Some blind people don’t realize how much they know. For example, we would say something like “Can you describe to me what this kind of animal looks like?” or “Can you sort these animals by the shapes they have?” Some blind people would say “I have no idea; I’ve never seen them.” But then when they do it, it turns out they have some idea.
I have found it’s an exchange. It’s not that we’re telling people things about them; we share scientific knowledge and scientific data. And people who are contributing to those data are also part of the dialogue. It’s more like the scientists and the people in the community are talking and having an exchange.
What advice would you give to students who are thinking about going into research?
Try to find the best scientists around who are also nice enough to talk and follow them around. Science is often an apprenticeship model. You need someone who has both the time and interest to engage with you and is hopefully nice. But you also need them to be at the cutting edge of what they do so you can learn the best stuff. What worked for me was following my nose. I remember talking to my PhD advisor when I was interviewing and feeling like “Wow, this is a brilliant scientist. I wanna work with her.”
What was your experience like as an undergraduate student at Hopkins, and how did it influence your path to doing what you do now?
I was a cognitive science major and, because I am a research nerd, I was one of those students that took every upper-level cognitive science class. In terms of the education, Hopkins was great for me and really laid the foundation of the kinds of ideas I think about. Paul Smolensky and Géraldine Legendre are retiring. They’re two professors who have been at Hopkins for a while. Another professor I talked to is Brenda Rapp. These are people whose classes I took and whose ways of thinking contributed to my way of thinking in ways that I came to appreciate later on.
Is there a memory or experience from when you were an undergrad here that has really stuck with you?
There are actually a lot of them, but one that was really memorable is that I worked in Brenda Rapp’s lab. She does neuropsychological research with patients who have brain damage to try to understand what cognitive functions are affected and what that tells us about the mind.

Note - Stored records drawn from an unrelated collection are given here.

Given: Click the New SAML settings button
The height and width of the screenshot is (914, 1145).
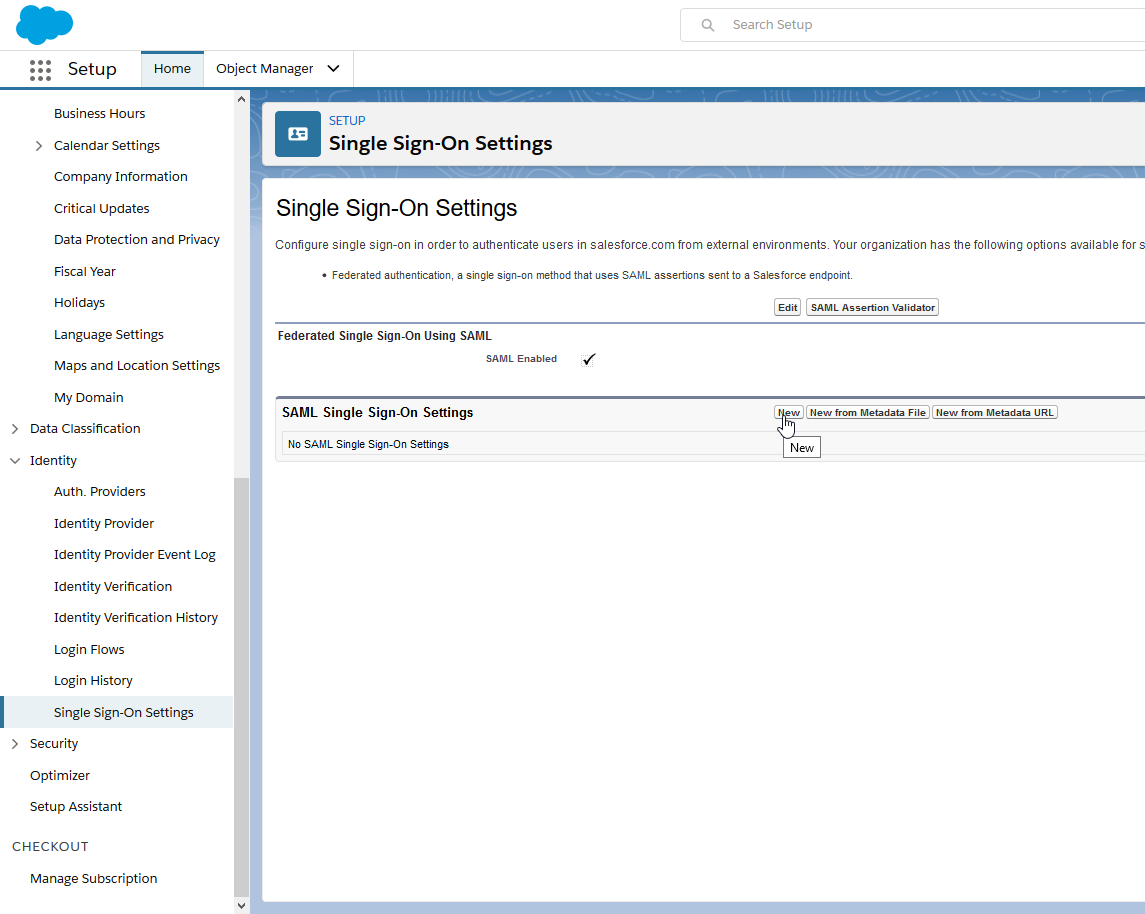Looking at the screenshot, I should 788,413.
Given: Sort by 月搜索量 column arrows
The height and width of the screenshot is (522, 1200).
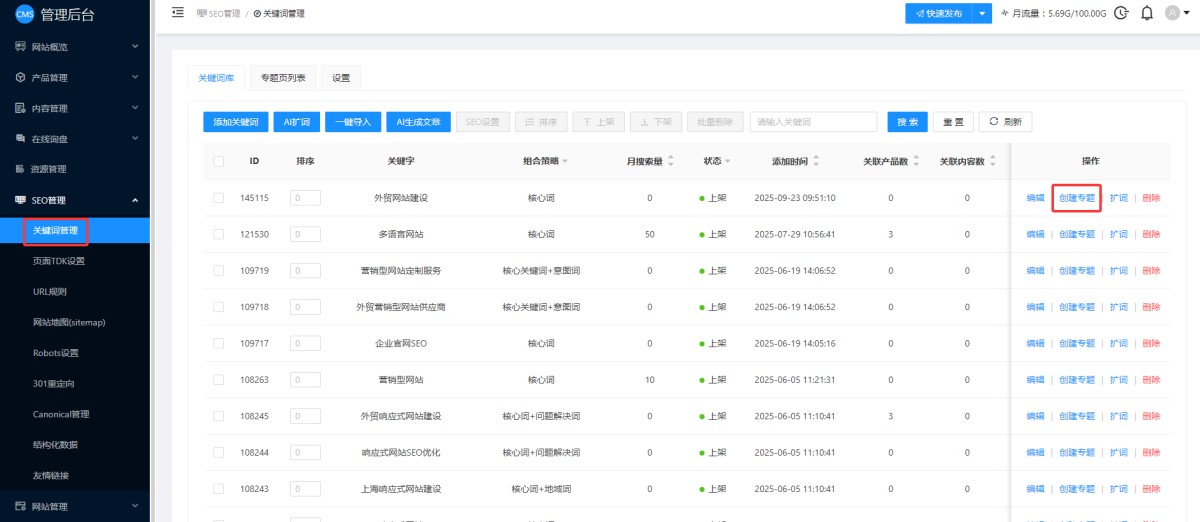Looking at the screenshot, I should (x=671, y=161).
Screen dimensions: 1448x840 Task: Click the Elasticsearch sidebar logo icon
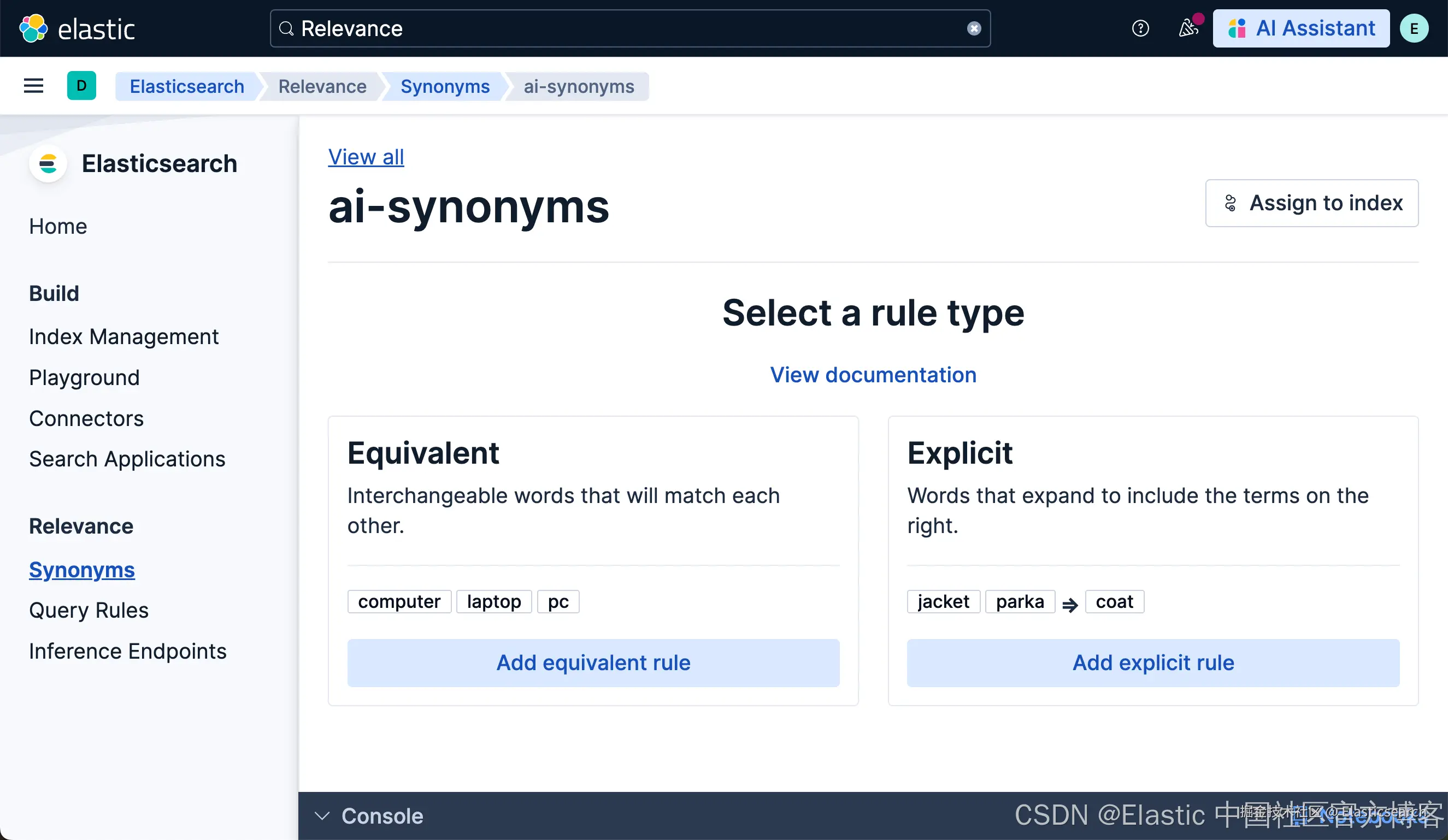(48, 164)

She generously allowed me to go to some of the patient testing. I remember we did testing of someone who had something called neglect, which is something that affects attention. When things happen on one side of the body or one side of space, a person’s ability to attend to things in that part of space is affected. I very vividly remember going to where the patient lived and doing testing with them.
What do you enjoy most about working with students?
Hopkins students are damn smart, and they’re fun to talk to. There’s just a lot of really brilliant people. Sometimes I’ll teach a class, and you guys will ask questions, and in many ways it’s like giving a talk to a scientific audience because the questions are spot-on. Some of the questions being asked in class are exactly the things that people are writing about in the literature.
I love watching students start something then get to the end having learned all the stuff. Like, they can write a paper and give an awesome presentation. That’s how it was for me. When I wrote my first paper, it was a 20-page paper, and I had never written anything remotely like that. With many things I waited until the last minute, and I totally whiffed it. The professor gave me good, correct feedback and also was nice and patient. That was a big growing experience for me, and it’s really nice to have that with students when they overcome something hard.
How do you define success?
For me, part of what success means is learning new things about the universe that people didn’t know before. In my case, it’s about the brain and the mind. If you think of all the things humanity knows as a giant pile of pebbles—it’s very exciting to me that I get to put a little bitty one on it. But also, along the way being able to train other students, having a family and people I love, and getting to travel and have a rich life while also getting to put a little pebble on the pile.